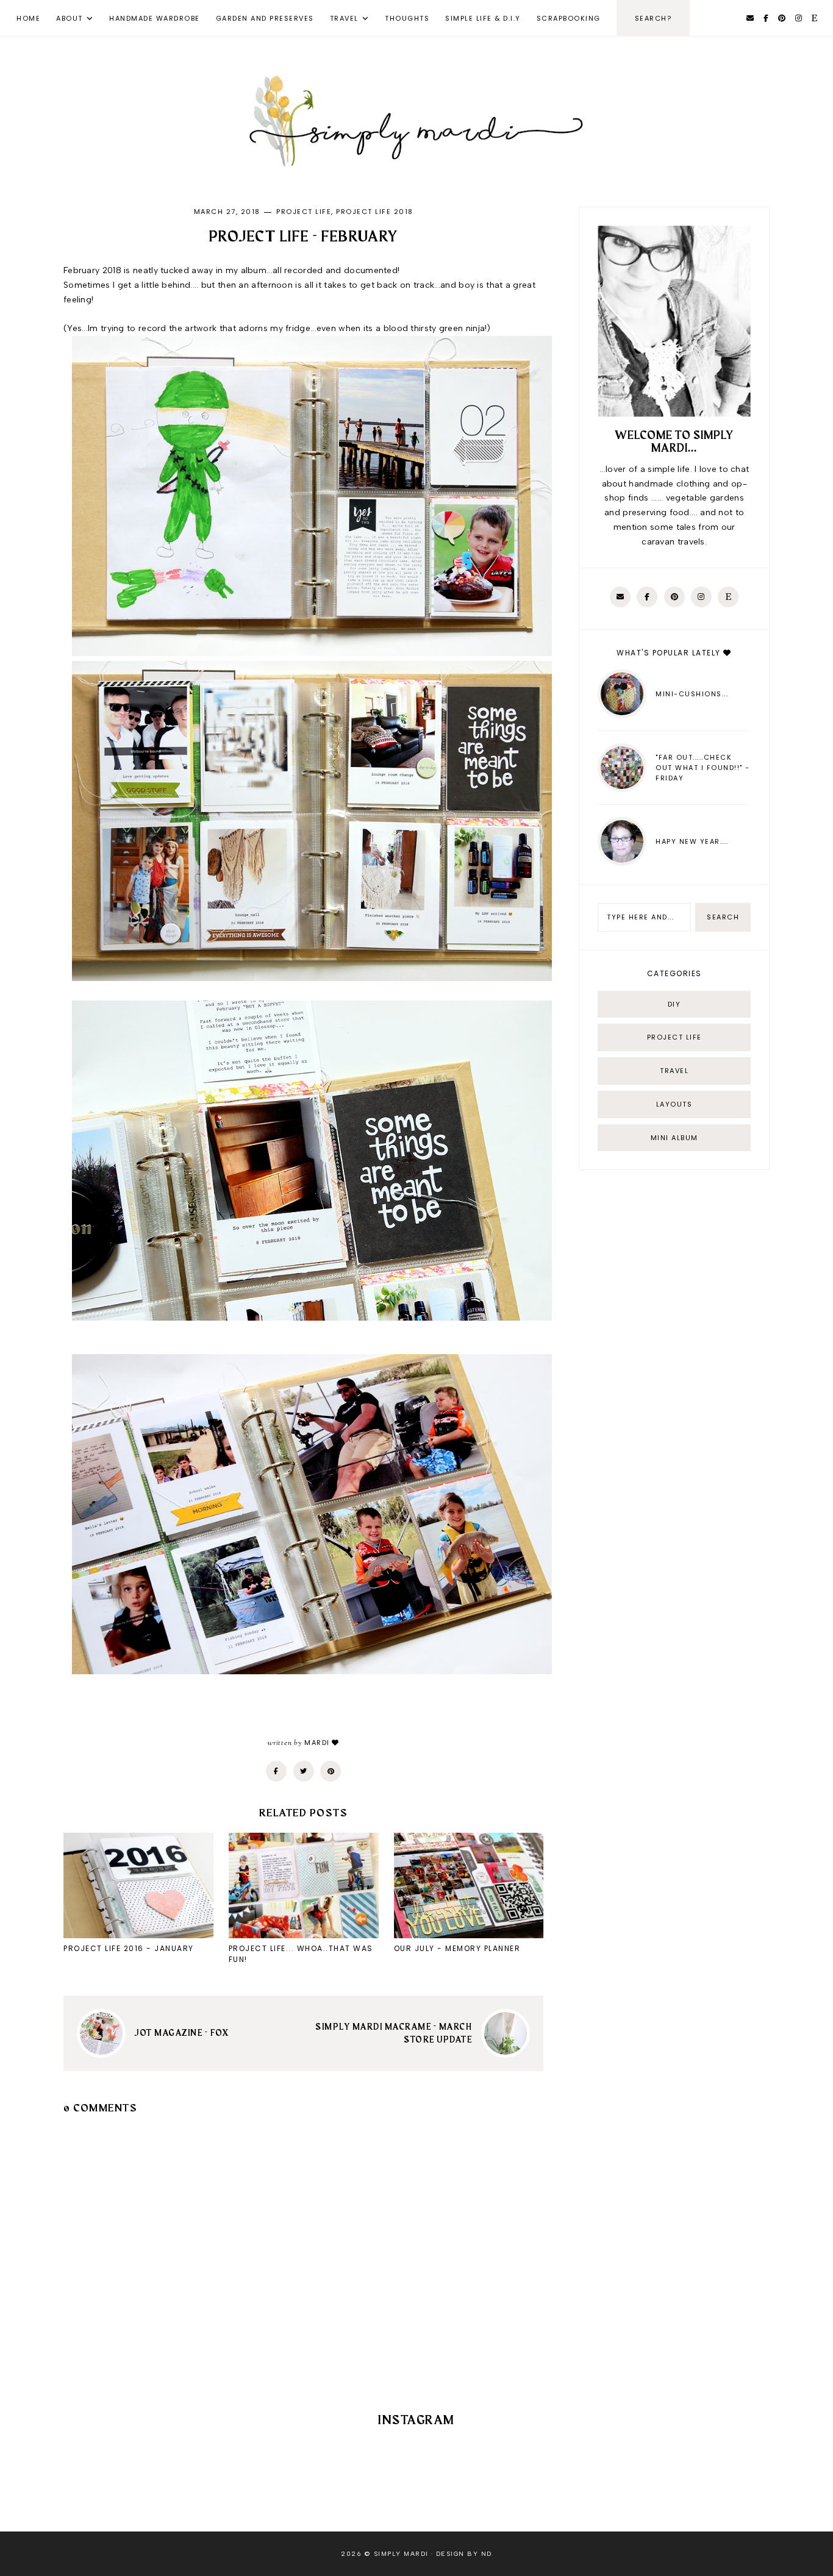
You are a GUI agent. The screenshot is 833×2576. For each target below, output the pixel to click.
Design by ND (464, 2554)
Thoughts (407, 18)
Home (28, 18)
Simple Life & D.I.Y (483, 18)
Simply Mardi (401, 2554)
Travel (344, 18)
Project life (303, 211)
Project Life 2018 (374, 211)
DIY (674, 1004)
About (69, 18)
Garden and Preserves (265, 18)
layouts (674, 1104)
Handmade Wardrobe (154, 18)
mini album (674, 1138)
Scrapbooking (569, 18)
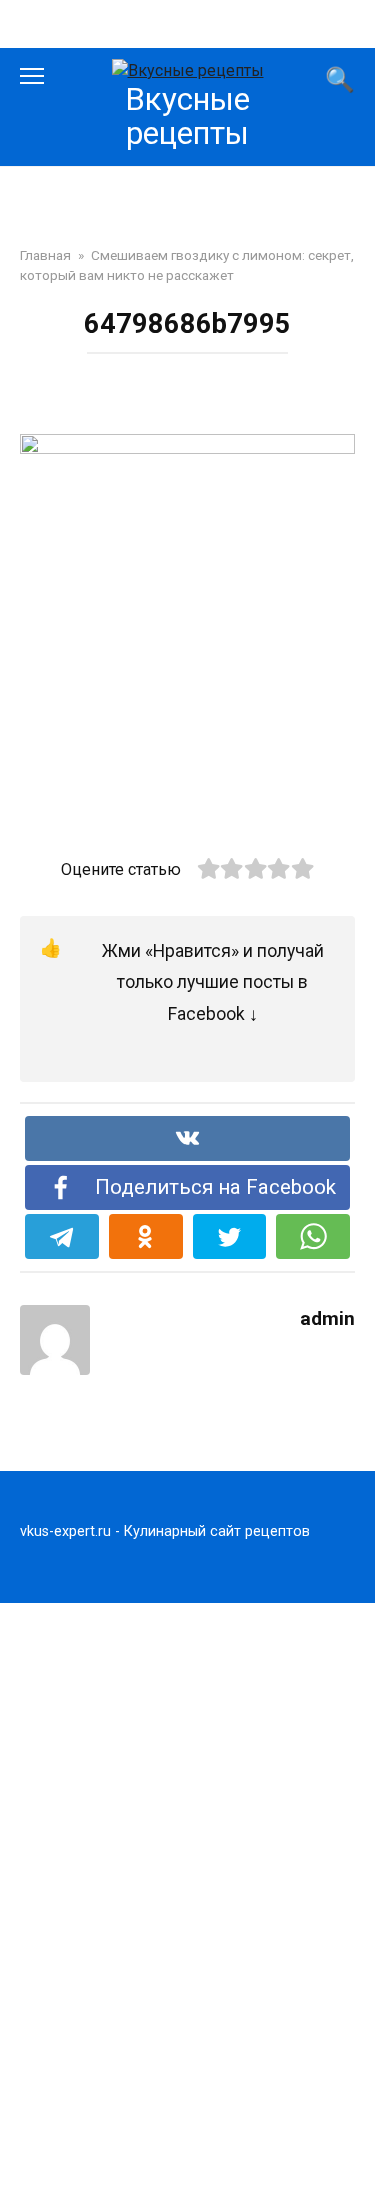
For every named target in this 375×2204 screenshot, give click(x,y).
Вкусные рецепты (187, 116)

┄┄┄┄┄┄┄┄┄┄

Your assignment
The output should hold only the lines from the one containing "Handmade Wardrobe (154, 18)" through the last line of the listing, reproduced exactly, pictures omitted.

Response area
Handmade Wardrobe (154, 18)
mini album (674, 1138)
Scrapbooking (569, 18)
For every named target in this 375×2204 screenshot, give click(x,y).
Вкусные рецепты (187, 116)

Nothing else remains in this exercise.